REQUIRED WORK: Copy each of the following items word for word, keeping every line as it stands.

^^^^^^^^

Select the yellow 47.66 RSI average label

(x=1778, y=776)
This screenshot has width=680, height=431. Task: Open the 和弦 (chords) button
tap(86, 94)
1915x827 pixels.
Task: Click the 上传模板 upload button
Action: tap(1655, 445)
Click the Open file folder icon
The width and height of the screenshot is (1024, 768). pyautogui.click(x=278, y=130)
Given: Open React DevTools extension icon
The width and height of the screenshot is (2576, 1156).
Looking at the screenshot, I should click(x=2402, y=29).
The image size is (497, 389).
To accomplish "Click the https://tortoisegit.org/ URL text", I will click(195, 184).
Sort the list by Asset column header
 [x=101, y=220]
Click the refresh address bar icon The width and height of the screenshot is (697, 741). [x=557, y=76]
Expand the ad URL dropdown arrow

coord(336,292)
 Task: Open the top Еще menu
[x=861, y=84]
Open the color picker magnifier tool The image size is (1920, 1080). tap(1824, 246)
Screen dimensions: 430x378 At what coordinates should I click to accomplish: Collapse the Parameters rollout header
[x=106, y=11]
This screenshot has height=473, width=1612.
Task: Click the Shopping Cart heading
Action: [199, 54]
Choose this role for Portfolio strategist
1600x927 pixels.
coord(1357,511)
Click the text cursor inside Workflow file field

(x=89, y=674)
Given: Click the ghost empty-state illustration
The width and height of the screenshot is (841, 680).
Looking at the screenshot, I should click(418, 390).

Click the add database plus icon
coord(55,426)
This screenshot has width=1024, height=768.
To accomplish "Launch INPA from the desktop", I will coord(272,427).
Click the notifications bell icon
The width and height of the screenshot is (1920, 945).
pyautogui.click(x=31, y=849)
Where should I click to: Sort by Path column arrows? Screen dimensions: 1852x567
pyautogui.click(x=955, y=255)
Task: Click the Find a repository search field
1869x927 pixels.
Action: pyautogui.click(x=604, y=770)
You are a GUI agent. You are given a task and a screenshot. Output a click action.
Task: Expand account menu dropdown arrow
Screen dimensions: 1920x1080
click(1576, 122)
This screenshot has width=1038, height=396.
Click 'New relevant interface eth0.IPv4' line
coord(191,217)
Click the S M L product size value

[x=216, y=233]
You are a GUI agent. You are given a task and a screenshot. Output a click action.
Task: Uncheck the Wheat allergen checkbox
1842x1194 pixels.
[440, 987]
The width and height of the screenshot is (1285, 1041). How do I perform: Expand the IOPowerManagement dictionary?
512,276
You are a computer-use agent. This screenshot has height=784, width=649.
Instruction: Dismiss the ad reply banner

^^^^^^^^

OUTPUT OF THE TASK:
Select the yellow 47.66 RSI average label

(x=1778, y=776)
This screenshot has width=680, height=431. Task: Open the 和弦 (chords) button
tap(86, 94)
1915x827 pixels.
Task: Click the 上传模板 upload button
Action: tap(1655, 445)
Click the Open file folder icon
The width and height of the screenshot is (1024, 768). pyautogui.click(x=278, y=130)
Given: Open React DevTools extension icon
The width and height of the screenshot is (2576, 1156).
Looking at the screenshot, I should click(x=2402, y=29).
The image size is (497, 389).
To accomplish "Click the https://tortoisegit.org/ URL text", I will click(195, 184).
Sort the list by Asset column header
 [x=101, y=220]
Click the refresh address bar icon The width and height of the screenshot is (697, 741). [x=557, y=76]
Expand the ad URL dropdown arrow

coord(336,292)
 Task: Open the top Еще menu
[x=861, y=84]
Open the color picker magnifier tool The image size is (1920, 1080). tap(1824, 246)
Screen dimensions: 430x378 At what coordinates should I click to accomplish: Collapse the Parameters rollout header
[x=106, y=11]
This screenshot has height=473, width=1612.
Task: Click the Shopping Cart heading
Action: [199, 54]
Choose this role for Portfolio strategist
1600x927 pixels.
coord(1357,511)
Click the text cursor inside Workflow file field

(x=89, y=674)
Given: Click the ghost empty-state illustration
The width and height of the screenshot is (841, 680).
Looking at the screenshot, I should click(418, 390).

Click the add database plus icon
coord(55,426)
This screenshot has width=1024, height=768.
To accomplish "Launch INPA from the desktop", I will coord(272,427).
Click the notifications bell icon
The width and height of the screenshot is (1920, 945).
pyautogui.click(x=31, y=849)
Where should I click to: Sort by Path column arrows? Screen dimensions: 1852x567
pyautogui.click(x=955, y=255)
Task: Click the Find a repository search field
1869x927 pixels.
Action: pyautogui.click(x=604, y=770)
You are a GUI agent. You are given a task and a screenshot. Output a click action.
Task: Expand account menu dropdown arrow
Screen dimensions: 1920x1080
click(1576, 122)
This screenshot has width=1038, height=396.
Click 'New relevant interface eth0.IPv4' line
coord(191,217)
Click the S M L product size value

[x=216, y=233]
You are a GUI agent. You are given a task and a screenshot. Output a click action.
Task: Uncheck the Wheat allergen checkbox
1842x1194 pixels.
[440, 987]
The width and height of the screenshot is (1285, 1041). How do I perform: Expand the IOPowerManagement dictionary?
512,276
You are a computer-use agent. This screenshot has height=784, width=649.
Instruction: Dismiss the ad reply banner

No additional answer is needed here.